Потом Нижегородская гимназия. Там мне ставили двойки по латыни, и я увлекался Боклем! Даже странно было бы сравнивать «Минина и Пожарского» с Боклем: Бокль был подобен «по гордости и славе» с Вавилоном, а те, свои князья, — скучные мещане «нашего закоулка».

Я до тошноты ненавидел «Минина и Пожарского», — и, собственно, за то, что они не написали никакой великой книги, вроде «Истории цивилизации в Англии».

Потом университет. «У них была реформация, а у нас нечесаный поп Аввакум». Там — римляне, у русских же — Чичиковы.

Как не взять бомбу; как не примкнуть к партии «ниспровержения существующего строя».


В основе просто:

Учась в Симбирске — ничего о Свияге, о городе, о родных (тамошних) поэтах — Аксаковых, Карамзине, Языкове; о Волге — там уже прекрасной и великой.

Учась в Костроме — не знал, что это имя — еще имя языческой богини; ничего — о Ипатьевском монастыре. О чудотворном образе (местной) Феодоровской Божией Матери — ничего.

Учась в Нижнем — ничего о «Новгороде низовые земли», о «Макарии, откуда ярмарка», об Унже (река) и ее староверах.

С 10-ти лет, как какое-то Небо и Вера и Религия:

«Я человек хотя и маленький, но у меня 24 ребра и 32 зуба» или, наоборот, черт бы их брал, черт бы их драл.

Да, еще: учили, что та кость, которая есть берцовая, и называется берцовою.



Представьте, как если бы годовалому ребенку вместо материнской груди давали, «для скорейшего ознакомления с географией», — кокосового молока, а девочке десяти лет надевали бы французские фижмы, тоже для ознакомления с французской промышленностью и художеством. «Моим детям нет еще одиннадцати лет, но они уже знают историю и географию».


И в 15 лет эти дети — мертвые старички.


* * *

…пока еще «цветочки»: погодите, русская литературочка лет через 75 принесет и ягоды.

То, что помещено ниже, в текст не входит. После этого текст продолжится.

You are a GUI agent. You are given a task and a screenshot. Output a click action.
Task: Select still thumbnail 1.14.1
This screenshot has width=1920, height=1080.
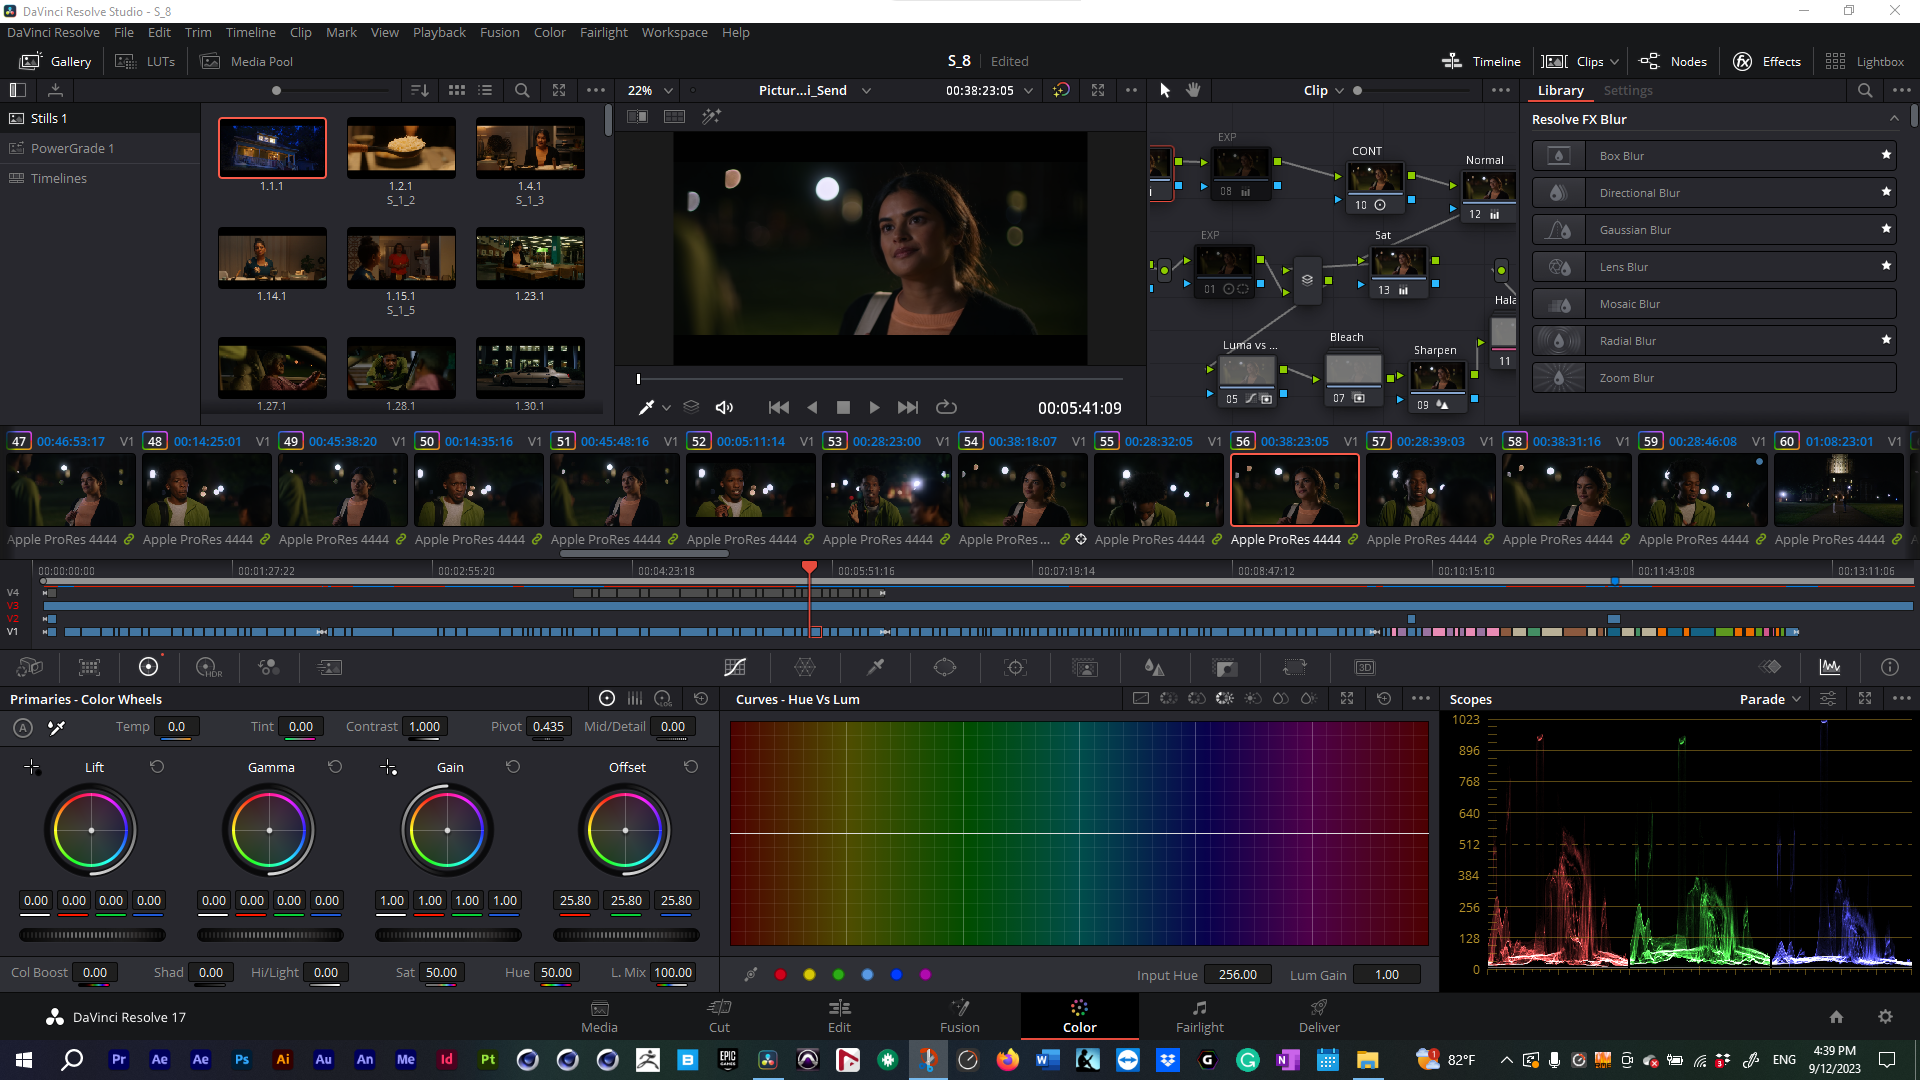[272, 258]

Уже теперь Фаресов, «беллетрист-народник», предложил поскорее, для утешения в горести, «принять в хорошую христианскую семью» немецкую бонну, которая, читая со свечой роман ночью, зажгла пожар, и когда горела 9-летняя Тамарочка Ауэр, то она вытаскивала свои платья и оставила без помощи горевшую Тамарочку. Фаресов, биограф Лескова, написал (в «Петербургской газете»):

«Это она, бедная, растерялась. Ее скорее надо утешить».

Я бы ему предложил пожертвовать от себя этой гувернантке 25 р. Даю честное слово, что не дал бы.

О гувернантке же двоюродная тетя Тамарочки (Васина учительница) рассказывала, что она уже поступила на место и что получила страховую премию за белье свое, которое якобы сгорело, а оно на самом деле было в стирке и, конечно, было благополучно ей возвращено, а она показала его сгоревшим.

Да: но она 1) немка, 2) труженица, 3) интеллигентка. А что такое Тамарочка? Она только кричала, увидев пылающую комнату: «Бедный папочка! — все сгорит, и когда он вернется (из-за границы), он ничего не найдет».

Он не нашел дочери. Вечная память. Еще: она нередко у этой бонны целовала руку, как дитя неразумеющее, и ее от этого отучали. Она была страшно нежна к окружающим.